I do, however, have some reservation that this will really change anything. After years and years of being shown things I don’t want to see, being touched in ways I don’t want to be touched, and being told things I don’t want to hear, I’m jaded. But I finally feel safe enough to share my personal experiences.
My negative experiences with men started really young and I’ve never fully felt completely at ease with them in isolated situations ever since. From the older family friend who forced me into a room to show me his erect penis and demanded me to show him “mine” when I was 6…to the group of teenage boys who would harass me on my walk home from the school bus when I was 11 to show them my “boob trap”… to the guy in one of my friend groups when I was 15 who would NOT stop putting his hand down my pants in group situations like backseat car rides or movie theatre visits. He thought it was particularly fun if he made it down there to jab at me violently while I would try to squirm away without making a scene. Sometimes I bled from it. I eventually had to stop hanging out with those friends. To the guy who, when I was 18, invited me on a “date” but then picked me up, took me to a liquor store, and took me back to his empty parent’s house and fed me nothing but alcohol. When I kept asking for food and then to go home, he just kept insisting I drink more. I finally passed out and woke up hours later with him doing things to me I clearly had not consented to. That was probably the worst experience of them all. But things didn’t stop at 18…into my career in my mid-20s, a boss who made inappropriate comment after inappropriate comment to me, showed up drunk at one of the focus groups I was running and demanded we go out drinking together after. That same boss is the reason I don’t wear bare legs to work to this day.
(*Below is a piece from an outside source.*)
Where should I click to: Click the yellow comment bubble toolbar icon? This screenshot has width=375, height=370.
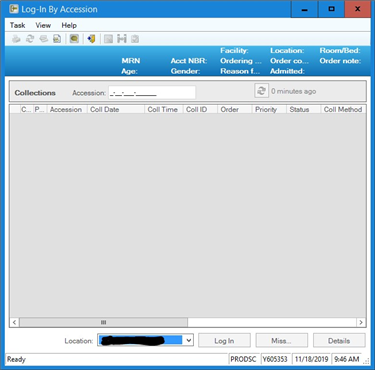(x=74, y=39)
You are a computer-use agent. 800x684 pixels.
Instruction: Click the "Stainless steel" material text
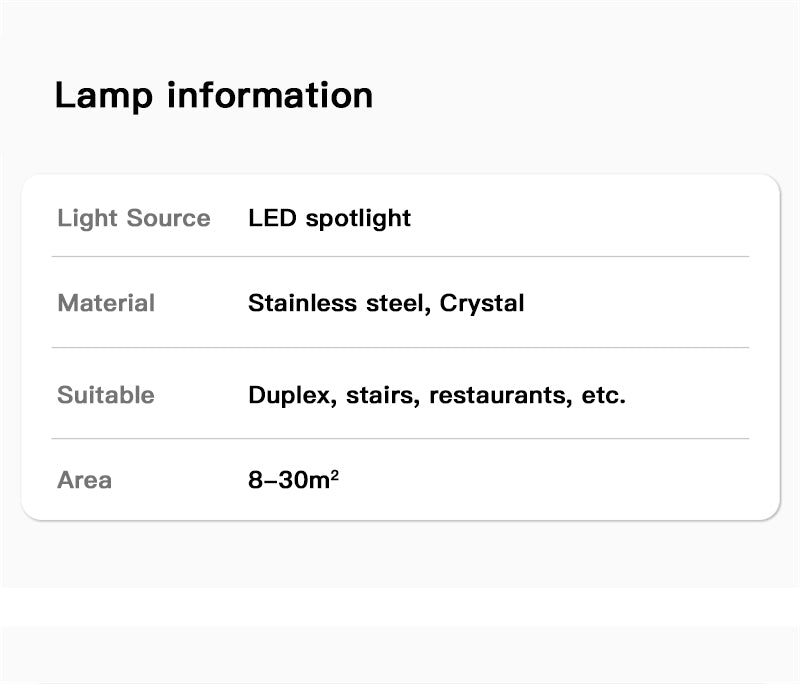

Not all men are bad. Most of them have been complete gentlemen and supportive mentors to me in life and my career as I’ve grown into a woman, but I carry these experiences with me around like a deranged charm bracelet. The more ugly charms I collect, the more it serves to warn me: “Be careful Kenna. There are a lot of bad men out there who don’t have your best interests at heart. Protect yourself, girl.” And sadly, most women carry around a similar ugly bracelet…with sad and unfortunate stories that accompany them as they move forward in life.
So while I’m glad that we’re blowing this open and shining some much needed light onto the things that I’m going to boldly suggest that every woman has experienced, to varying degrees in her life, I’m skeptical that it will exercise change. In my heart of hearts I truly hope it does so that our daughters and granddaughters don’t have to carry around the same ugly “charms” that we’ve had to. To the women out there: keep speaking up. Keep standing out. Keep telling your stories and demanding better.